▸ TRY IT:
Exact duplicates of all entries are needed.

▸ MATERIAL FOR THE TASK:
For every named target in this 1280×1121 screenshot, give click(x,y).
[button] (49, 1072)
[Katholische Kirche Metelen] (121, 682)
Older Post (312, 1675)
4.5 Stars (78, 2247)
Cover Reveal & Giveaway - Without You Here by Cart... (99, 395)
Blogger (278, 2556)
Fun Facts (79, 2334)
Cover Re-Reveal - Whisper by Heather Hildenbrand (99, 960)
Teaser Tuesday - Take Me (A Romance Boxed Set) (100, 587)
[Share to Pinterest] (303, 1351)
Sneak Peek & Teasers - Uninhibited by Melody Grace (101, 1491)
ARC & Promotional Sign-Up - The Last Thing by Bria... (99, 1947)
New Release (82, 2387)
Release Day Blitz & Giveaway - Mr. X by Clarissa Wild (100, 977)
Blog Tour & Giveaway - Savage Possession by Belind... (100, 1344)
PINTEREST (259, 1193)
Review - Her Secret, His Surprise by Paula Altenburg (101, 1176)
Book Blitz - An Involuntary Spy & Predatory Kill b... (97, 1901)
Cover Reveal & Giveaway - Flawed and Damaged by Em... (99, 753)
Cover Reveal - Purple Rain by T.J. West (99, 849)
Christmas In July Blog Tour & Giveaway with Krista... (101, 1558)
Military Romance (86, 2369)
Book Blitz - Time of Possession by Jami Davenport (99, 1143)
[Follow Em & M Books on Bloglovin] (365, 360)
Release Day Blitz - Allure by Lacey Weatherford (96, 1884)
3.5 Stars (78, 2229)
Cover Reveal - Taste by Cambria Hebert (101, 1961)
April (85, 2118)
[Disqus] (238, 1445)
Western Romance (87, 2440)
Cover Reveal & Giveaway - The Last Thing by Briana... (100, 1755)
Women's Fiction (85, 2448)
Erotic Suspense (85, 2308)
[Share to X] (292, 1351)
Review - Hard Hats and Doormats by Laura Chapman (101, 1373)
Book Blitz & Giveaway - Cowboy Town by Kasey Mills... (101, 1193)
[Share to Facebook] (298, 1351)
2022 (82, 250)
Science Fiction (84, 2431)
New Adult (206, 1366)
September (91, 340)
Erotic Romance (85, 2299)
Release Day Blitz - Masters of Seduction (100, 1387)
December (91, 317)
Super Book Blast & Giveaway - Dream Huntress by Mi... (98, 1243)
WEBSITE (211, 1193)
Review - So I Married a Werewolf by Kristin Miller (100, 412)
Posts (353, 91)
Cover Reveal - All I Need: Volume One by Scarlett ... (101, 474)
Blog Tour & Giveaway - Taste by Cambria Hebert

▸ WRITTEN ANSWER:
For every named target in this 1280×1121 screenshot, give click(x,y).
[button] (49, 1072)
[Katholische Kirche Metelen] (121, 682)
Older Post (312, 1675)
4.5 Stars (78, 2247)
Cover Reveal & Giveaway - Without You Here by Cart... (99, 395)
Blogger (278, 2556)
Fun Facts (79, 2334)
Cover Re-Reveal - Whisper by Heather Hildenbrand (99, 960)
Teaser Tuesday - Take Me (A Romance Boxed Set) (100, 587)
[Share to Pinterest] (303, 1351)
Sneak Peek & Teasers - Uninhibited by Melody Grace (101, 1491)
ARC & Promotional Sign-Up - The Last Thing by Bria... (99, 1947)
New Release (82, 2387)
Release Day Blitz & Giveaway - Mr. X by Clarissa Wild (100, 977)
Blog Tour & Giveaway - Savage Possession by Belind... (100, 1344)
PINTEREST (259, 1193)
Review - Her Secret, His Surprise by Paula Altenburg (101, 1176)
Book Blitz - An Involuntary Spy & Predatory Kill b... (97, 1901)
Cover Reveal & Giveaway - Flawed and Damaged by Em... (99, 753)
Cover Reveal - Purple Rain by T.J. West (99, 849)
Christmas In July Blog Tour & Giveaway with Krista... (101, 1558)
Military Romance (86, 2369)
Book Blitz - Time of Possession by Jami Davenport (99, 1143)
[Follow Em & M Books on Bloglovin] (365, 360)
Release Day Blitz - Allure by Lacey Weatherford (96, 1884)
3.5 Stars (78, 2229)
Cover Reveal - Taste by Cambria Hebert (101, 1961)
April (85, 2118)
[Disqus] (238, 1445)
Western Romance (87, 2440)
Cover Reveal & Giveaway - The Last Thing by Briana... (100, 1755)
Women's Fiction (85, 2448)
Erotic Suspense (85, 2308)
[Share to X] (292, 1351)
Review - Hard Hats and Doormats by Laura Chapman (101, 1373)
Book Blitz & Giveaway - Cowboy Town by Kasey Mills... (101, 1193)
[Share to Facebook] (298, 1351)
2022 (82, 250)
Science Fiction (84, 2431)
New Adult (206, 1366)
September (91, 340)
Erotic Romance (85, 2299)
Release Day Blitz - Masters of Seduction (100, 1387)
December (91, 317)
Super Book Blast & Giveaway - Dream Huntress by Mi... (98, 1243)
WEBSITE (211, 1193)
Review - So I Married a Werewolf by Kristin Miller (100, 412)
Posts (353, 91)
Cover Reveal - All I Need: Volume One by Scarlett ... (101, 474)
Blog Tour & Giveaway - Taste by Cambria Hebert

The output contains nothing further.